This is a question about pointwise convergence of a Fourier transform of functions of the form $f: \mathbb{R}^N \to \mathbb{R}$, which is potentially a $N$-dimensional generalization to pointwise convergence of $1$ dimensional Fourier transform. This question arose when I am trying to generalize this statement to $N$-dimensions.

Definition 1 : Functions of bounded variation in $\mathbb{R}^N$. Given any rectifiable curve in $\mathbb{R}^N$, if the function $f:\mathbb{R}^N \to \mathbb{R}$ evaluated on this curve is a function of bounded variation in the 1-d sense, then we say $f$ is a function of bounded variation.

Definition : Directional Limits.

for a function $f:\mathbb{R}^N \to \mathbb{R}$, given a unit vector $\bf{\hat{a}}$, we define the directional limit of $f$ at a point $\bf{x_0} \in \mathbb{R}^N$ along $\bf{\hat{a}}$ as $u_{\bf{\hat{a}}}(\bf{x_0}) = \lim_{\alpha \to 0^+}f(\bf{x_0 + \alpha \hat{a}})$.

Limit function at a point $x_0$ denoted as $J_{\bf{x_0}}:S^{N-1} \to\mathbb{R}$ is defined as $$J_{\bf{x_0}}(\bf{\hat{a}}) = u_{\bf{\hat{a}}}(\bf{x_0})$$. We denote this jump function in $\theta$-coordinates as $J^{\theta}_{\bf{x_0}}:[0,2\pi)^{N-1} \to \mathbb{R}$

Definition of a class of functions (This definition is recursive)

Given $\Omega$ an open subset of $\mathbb{R}^N$, we define a set of functions $\mathcal{V}(\Omega)$ with the following properties.
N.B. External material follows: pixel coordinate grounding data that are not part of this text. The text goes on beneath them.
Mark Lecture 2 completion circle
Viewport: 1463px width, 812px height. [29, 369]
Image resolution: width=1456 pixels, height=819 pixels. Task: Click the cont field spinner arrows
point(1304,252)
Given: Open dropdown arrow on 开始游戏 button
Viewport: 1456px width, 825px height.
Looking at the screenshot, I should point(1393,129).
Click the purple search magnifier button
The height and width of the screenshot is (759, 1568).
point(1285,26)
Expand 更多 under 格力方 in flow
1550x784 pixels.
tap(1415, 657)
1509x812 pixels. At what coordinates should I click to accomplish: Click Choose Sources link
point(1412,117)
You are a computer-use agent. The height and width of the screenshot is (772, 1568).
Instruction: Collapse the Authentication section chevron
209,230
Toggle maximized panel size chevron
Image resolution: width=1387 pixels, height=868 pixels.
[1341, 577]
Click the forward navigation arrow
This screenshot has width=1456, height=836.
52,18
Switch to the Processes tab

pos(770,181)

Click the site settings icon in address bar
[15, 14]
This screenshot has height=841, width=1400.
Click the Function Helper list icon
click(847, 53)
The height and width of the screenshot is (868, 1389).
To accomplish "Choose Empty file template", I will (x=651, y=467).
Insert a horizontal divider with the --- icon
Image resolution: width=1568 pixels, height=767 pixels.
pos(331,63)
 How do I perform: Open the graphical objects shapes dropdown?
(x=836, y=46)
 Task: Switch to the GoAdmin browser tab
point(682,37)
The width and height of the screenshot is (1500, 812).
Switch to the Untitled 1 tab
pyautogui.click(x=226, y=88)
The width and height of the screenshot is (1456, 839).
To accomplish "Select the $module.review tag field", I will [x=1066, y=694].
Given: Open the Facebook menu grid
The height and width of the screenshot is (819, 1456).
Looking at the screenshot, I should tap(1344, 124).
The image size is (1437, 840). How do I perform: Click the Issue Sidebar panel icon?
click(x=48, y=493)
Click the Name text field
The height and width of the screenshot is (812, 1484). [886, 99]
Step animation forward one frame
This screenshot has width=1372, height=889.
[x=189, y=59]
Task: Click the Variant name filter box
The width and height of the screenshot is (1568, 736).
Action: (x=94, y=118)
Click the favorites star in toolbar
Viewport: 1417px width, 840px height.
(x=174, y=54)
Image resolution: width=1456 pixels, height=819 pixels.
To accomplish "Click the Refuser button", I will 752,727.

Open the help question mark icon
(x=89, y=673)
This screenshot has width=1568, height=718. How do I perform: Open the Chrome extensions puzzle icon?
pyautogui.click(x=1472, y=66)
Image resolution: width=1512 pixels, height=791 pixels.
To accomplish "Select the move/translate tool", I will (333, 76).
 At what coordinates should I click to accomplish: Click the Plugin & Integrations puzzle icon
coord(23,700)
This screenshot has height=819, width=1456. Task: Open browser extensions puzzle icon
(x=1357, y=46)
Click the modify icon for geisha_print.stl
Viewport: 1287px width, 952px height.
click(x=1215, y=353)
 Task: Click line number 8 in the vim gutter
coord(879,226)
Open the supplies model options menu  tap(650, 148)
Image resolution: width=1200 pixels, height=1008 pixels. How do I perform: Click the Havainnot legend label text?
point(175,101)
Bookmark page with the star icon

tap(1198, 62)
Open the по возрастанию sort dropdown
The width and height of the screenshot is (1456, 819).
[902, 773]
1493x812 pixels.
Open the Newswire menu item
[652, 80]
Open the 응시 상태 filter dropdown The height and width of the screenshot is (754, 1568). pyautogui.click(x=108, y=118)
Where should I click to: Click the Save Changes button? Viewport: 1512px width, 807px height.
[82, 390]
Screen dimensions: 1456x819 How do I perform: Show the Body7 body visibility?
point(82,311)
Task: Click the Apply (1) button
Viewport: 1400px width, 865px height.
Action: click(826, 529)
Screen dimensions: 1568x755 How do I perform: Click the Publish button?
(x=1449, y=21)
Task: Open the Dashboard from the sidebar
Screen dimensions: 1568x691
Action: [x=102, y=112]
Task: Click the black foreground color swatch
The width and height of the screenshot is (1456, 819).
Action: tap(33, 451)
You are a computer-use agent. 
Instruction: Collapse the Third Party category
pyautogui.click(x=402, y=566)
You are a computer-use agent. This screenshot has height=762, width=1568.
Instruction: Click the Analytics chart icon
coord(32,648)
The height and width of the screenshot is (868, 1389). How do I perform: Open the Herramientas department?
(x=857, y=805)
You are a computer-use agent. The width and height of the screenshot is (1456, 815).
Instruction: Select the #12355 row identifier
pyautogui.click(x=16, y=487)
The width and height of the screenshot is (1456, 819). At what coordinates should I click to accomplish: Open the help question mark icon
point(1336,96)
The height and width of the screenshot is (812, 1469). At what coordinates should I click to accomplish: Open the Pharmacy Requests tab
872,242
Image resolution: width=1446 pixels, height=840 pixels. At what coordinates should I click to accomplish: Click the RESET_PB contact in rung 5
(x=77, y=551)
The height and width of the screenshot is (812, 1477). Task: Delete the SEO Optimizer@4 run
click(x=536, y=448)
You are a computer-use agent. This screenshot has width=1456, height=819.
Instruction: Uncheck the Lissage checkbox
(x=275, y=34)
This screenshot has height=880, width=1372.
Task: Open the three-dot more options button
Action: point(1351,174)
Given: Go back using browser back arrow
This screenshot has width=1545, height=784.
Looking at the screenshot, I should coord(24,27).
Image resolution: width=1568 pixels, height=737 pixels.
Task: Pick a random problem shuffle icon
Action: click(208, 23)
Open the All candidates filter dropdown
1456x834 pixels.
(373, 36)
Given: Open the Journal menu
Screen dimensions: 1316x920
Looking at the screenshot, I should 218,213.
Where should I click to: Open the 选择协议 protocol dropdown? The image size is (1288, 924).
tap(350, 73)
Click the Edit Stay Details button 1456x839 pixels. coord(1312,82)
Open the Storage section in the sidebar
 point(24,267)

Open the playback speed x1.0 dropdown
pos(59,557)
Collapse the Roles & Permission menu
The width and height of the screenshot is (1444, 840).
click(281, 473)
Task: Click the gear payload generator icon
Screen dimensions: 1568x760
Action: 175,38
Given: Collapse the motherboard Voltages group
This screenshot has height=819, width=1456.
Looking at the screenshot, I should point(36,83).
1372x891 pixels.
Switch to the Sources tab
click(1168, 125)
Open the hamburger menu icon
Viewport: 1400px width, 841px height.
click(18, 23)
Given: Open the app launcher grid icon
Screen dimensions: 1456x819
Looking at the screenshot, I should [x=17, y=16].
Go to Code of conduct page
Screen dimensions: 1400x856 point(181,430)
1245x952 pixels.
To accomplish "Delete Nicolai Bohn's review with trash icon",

Iff $f \in \mathcal{V}(\Omega)$ then

1. $f:\Omega \to\mathbb{R}$ is square integrable and function and of bounded variation as per Definition 1.

2. With an additional constraint that the limit function in $\theta$-coordinates, at any point $P \in \Omega$ , denoted as $J^\theta_P: [0,2\pi)^{N-1}\to \mathbb{R}$ also belongs to the class of functions $\mathcal{V}([0,2\pi)^{N-1})$.

Fourier partial sum

Consider a function $f \in \mathcal{V}(\mathbb{R}^N))$, and let its Fourier transform be $\hat{f}$. Given any unit vector $\bf{\hat{a}} \in \mathbb{R}^N$, and a positive real number $R$, we define Fourier partial sum as $$S^{\bf{\hat{a}}}_R : \mathbb{R}^N \to \mathbb{R}$$ defined as $$S^{\bf{\hat{a}}}_R(\bf{x}) = \int_{-R\cos(\theta_1)}^{R\cos(\theta_1)} \int_{-R\cos(\theta_2)}^{R\cos(\theta_2)} ...\int_{-R\cos(\theta_{N-1})}^{R\cos(\theta_{N-1})} \int_{-R\cos(\phi)}^{R\cos(\phi)} \hat{f}(k_1,k_2,k_3,...k_N) e^{i(k_1x_1+k_2x_2+...+k_Nx_N)} \mathrm{d}{k_1}\mathrm{d}{k_2}...\mathrm{d}{k_N}$$ where $[\theta_1,\theta_2,...\theta_{N-1}]$ is $\bf{\hat{a}}$ expressed in $\theta$-coordinates, and $\phi = \frac{\Phi_{N-1}}{2^N} - \sum\limits_{j = 1}^{N-1} \theta_j$ where $\Phi_{N-1}$ is the total solid angle subtended by the full surface of a unit $(N-1)$-sphere given as $$\Phi_{N-1} = \frac{2\pi^{\frac{N-1}{2}}}{\Gamma(\frac{N-1}{2})}$$

$\bf{k} = [k_1,k_2,...k_N] \in \mathbb{R}^N$ and $\bf{x} = [x_1,x_2,...x_n] \in \mathbb{R}^N$

Statement

Question is that whether the following statement is true?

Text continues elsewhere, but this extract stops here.